Starting with the line that has "Task: Toggle 使用身份验证代理 checkbox" and finishing with the line that has "Given: Apply the coupon code", set down each line below exactly. Pictures are not copied.

**The input**
***

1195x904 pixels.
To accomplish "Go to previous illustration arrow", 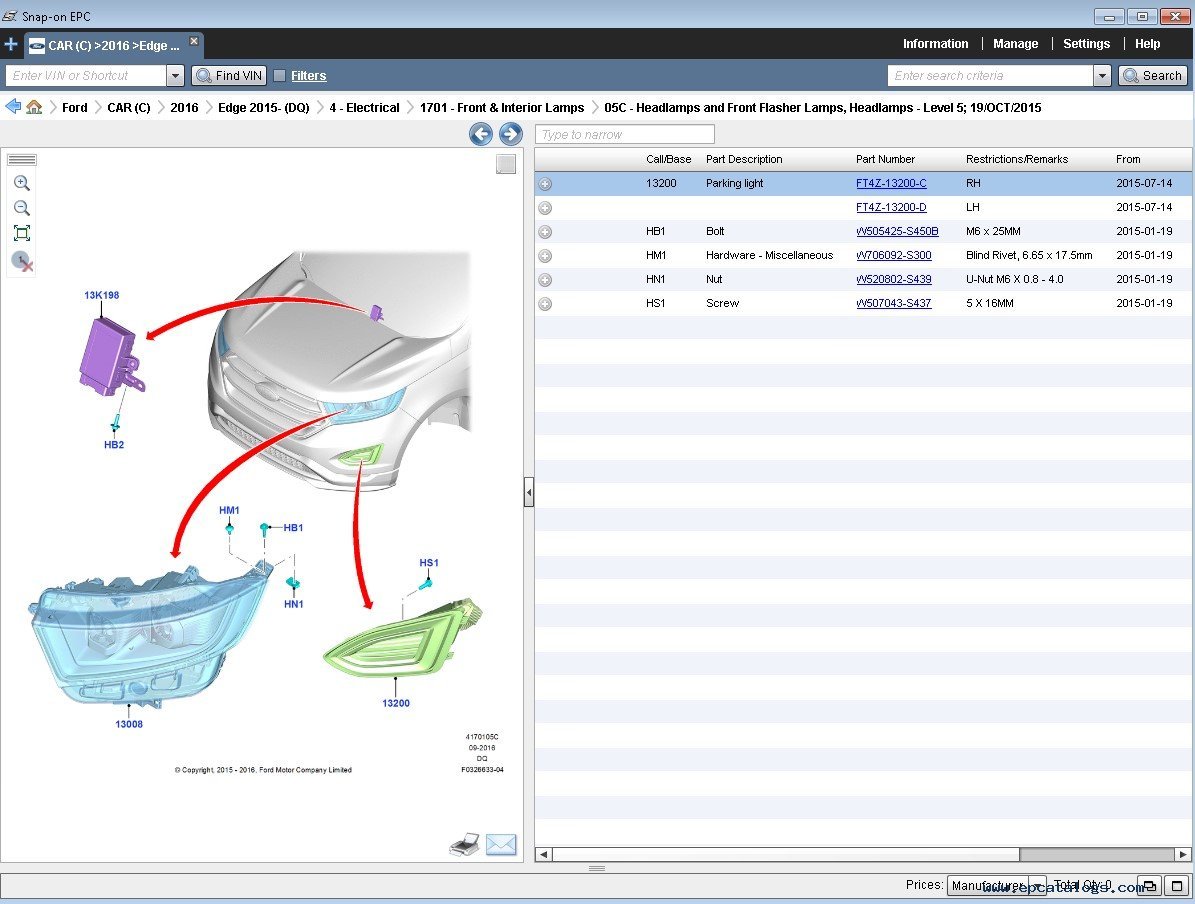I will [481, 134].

***

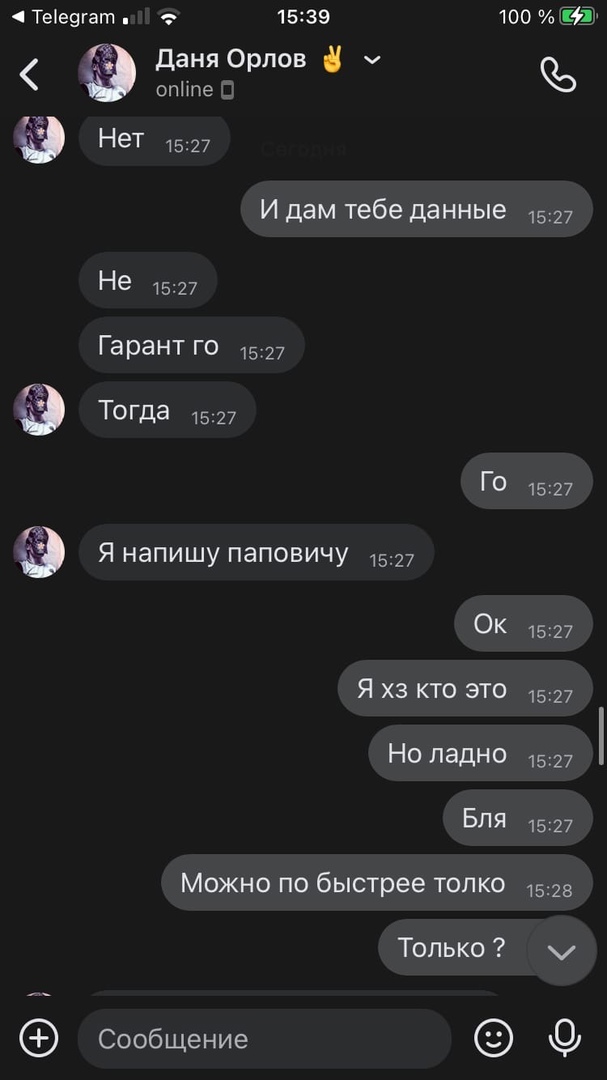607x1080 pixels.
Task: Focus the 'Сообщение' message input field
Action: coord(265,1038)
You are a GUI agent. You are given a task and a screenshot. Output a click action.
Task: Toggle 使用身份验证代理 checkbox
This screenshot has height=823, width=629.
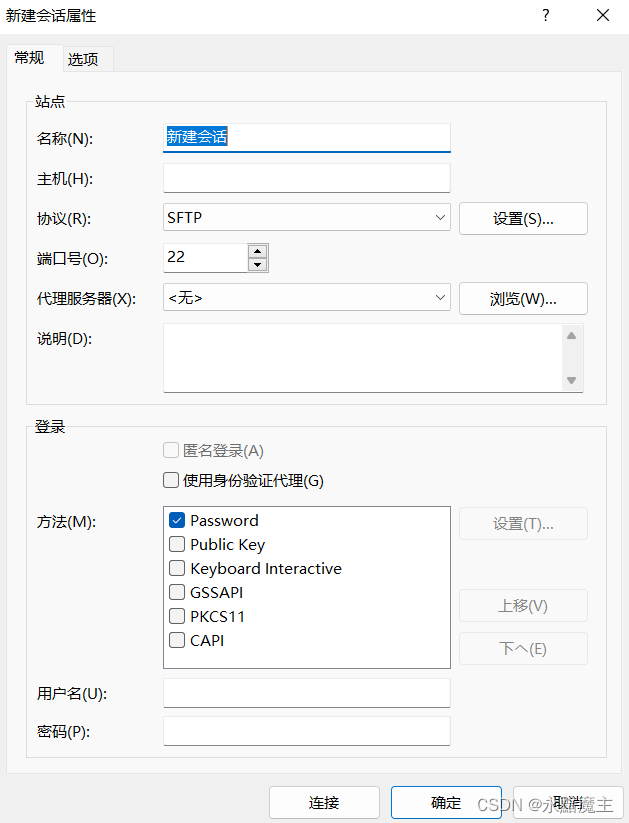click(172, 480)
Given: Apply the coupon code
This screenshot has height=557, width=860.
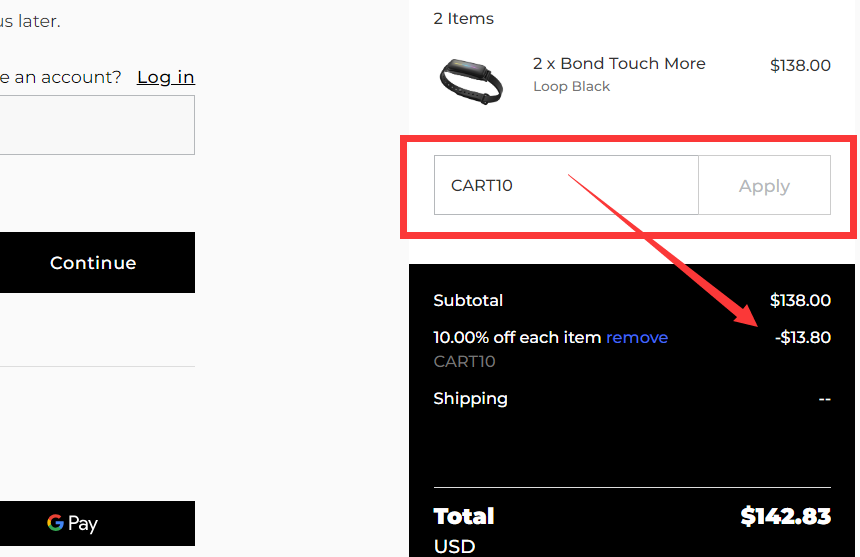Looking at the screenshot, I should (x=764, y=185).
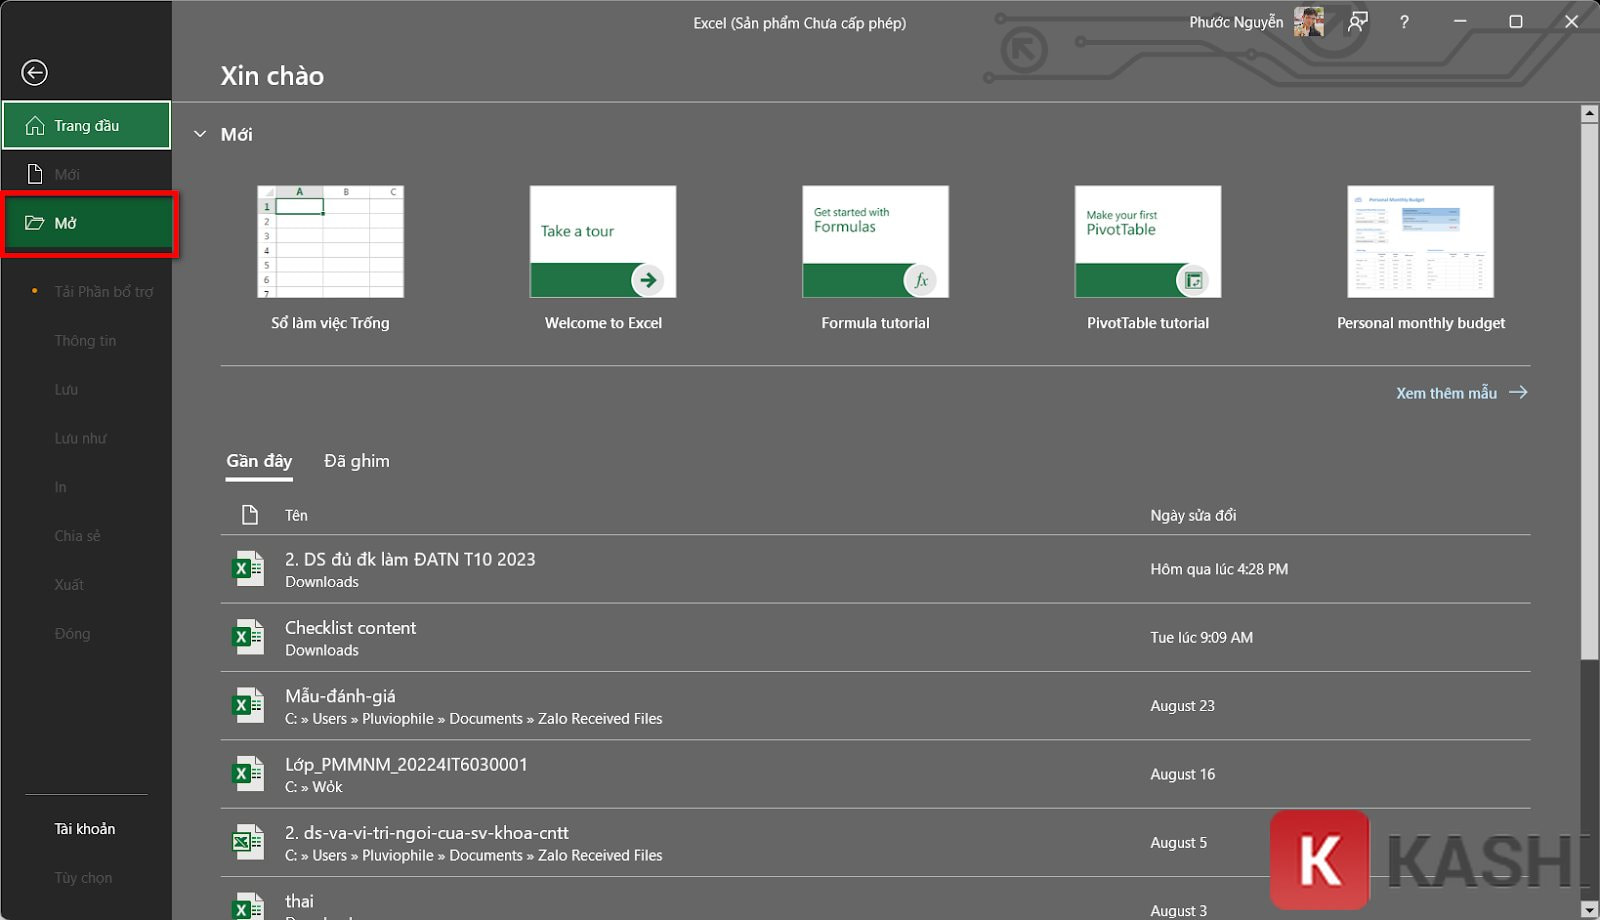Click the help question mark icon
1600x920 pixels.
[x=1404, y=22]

***

**Exercise response**
Task: Toggle 使用身份验证代理 checkbox
This screenshot has height=823, width=629.
click(172, 480)
Given: Apply the coupon code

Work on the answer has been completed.